Speakers recall painful racism, call for justice during ceremony dedicating marker for Lawrence’s first integrated pool

photo by: Elvyn Jones/Journal-World

Ursula Minor, Lawrence NAACP branch president, speaks Sunday, Sept. 11, 2022, at a dedication of a historical marker commemorating the 1969 opening of the city's first integrated swimming pool.

The Lawrence community dedicated a marker Sunday at the Outdoor Aquatic Center that will remind future generations of the city’s past racist history and the struggle against injustice.

The marker placed at the entrance to the center at 727 Kentucky St. through the efforts of the Lawrence/Douglas County Community Remembrance Project Coalition, the Lawrence NAACP branch and the City of Lawrence tells the history behind the opening of the city’s first integrated swimming pool in 1969, the limited swimming opportunities for people of color before the pool opened and the work of those who worked to make the pool a reality.

In his remarks, the Rev. Verdell Taylor said the marker and another near City Hall commemorating the 1882 lynching of three black men from a bridge over the Kansas River were important reminders that injustice was as much a part of the history of Lawrence as its Free State roots. He additionally said racial injustice is a continuing problem in the community, and challenged the audience to research its existence in the past and to fight it in the present.

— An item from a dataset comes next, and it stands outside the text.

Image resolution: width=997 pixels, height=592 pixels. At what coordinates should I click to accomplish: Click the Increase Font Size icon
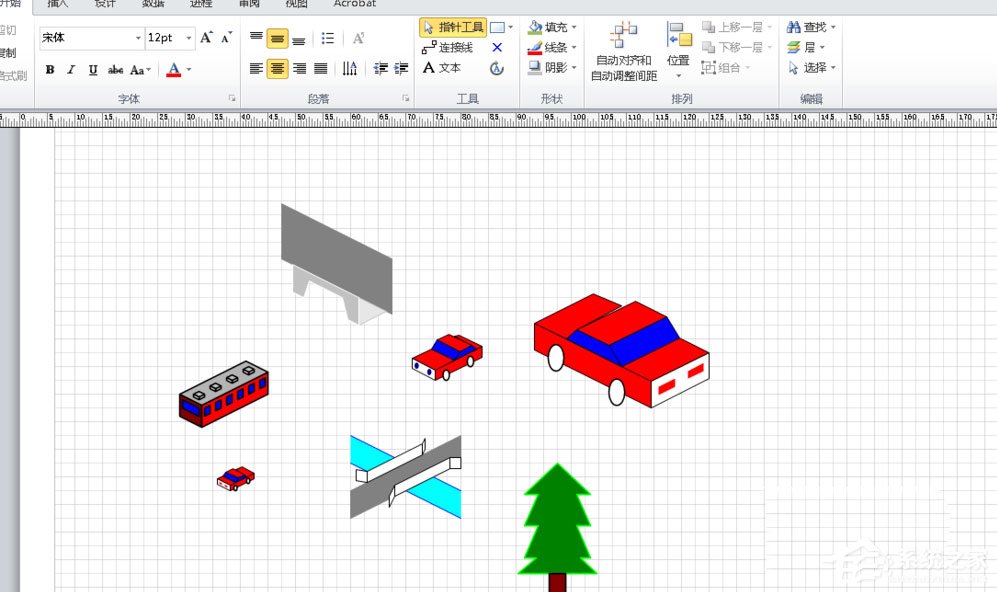click(x=206, y=38)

“If you don’t stand for something, you’ll fall for anything,” he said, using a quotation attributed to various historical figures.

photo by: Elvyn Jones/Journal-World

A historical marker commemorating the opening in 1969 of the city’s integrated swimming pool was dedicated Sunday, Sept. 11, 2022, at the entry to the Lawrence Outdoor Aquatic Center, 727 Kentucky St.

Ursula Minor, president of the Lawrence NAACP branch, gave witness to the past injustices Taylor referenced. The Lawrence native said she grew up on Michigan Street, five blocks from the private pool that admitted all of the community’s white children but banned people of color. She and her siblings played in water spray while watching their white friends and classmates walk by on their way to the pool.

The new municipal pool opened when she was 10 years old, Minor said, too late for some of her older siblings to enjoy.

Minor said that before the new pool opened the options for people of color were to swim in Potter Lake, creeks or the Kansas River. Without lifeguards or supervision, that latter option could be hazardous. Minor and John Spearman Jr., a former Lawrence civil rights leader now living in Arizona, both recalled how 12-year-old Wray Jones drowned in the Kansas River in June 1955. In written remarks Spearman provided for the event, read by Annette Dabney, he invoked the contemporary “Black Lives Matter” slogan to highlight the importance of the opening of the municipal pool and other civil rights achievements of the era, as well as the continuing struggle for change.

The fight to open a integrated municipal pool was part of the civil rights movement of the 1950s and 1960s, Spearman wrote, and like the other advancements from the era it was achieved only through struggle and commitment. He took part in demonstrations at the private pool seven years before the municipal pool opened. Although those protests didn’t change the private pool’s policies, they did have a big influence and contributed to voters approving a bond for the municipal pool on the third attempt, he wrote.

Like Taylor, Spearman called for Lawrence residents to continue to work for justice, recalling the words of a 19th century champion of racial justice: “Power concedes nothing without a demand,” he wrote, quoting Frederick Douglass.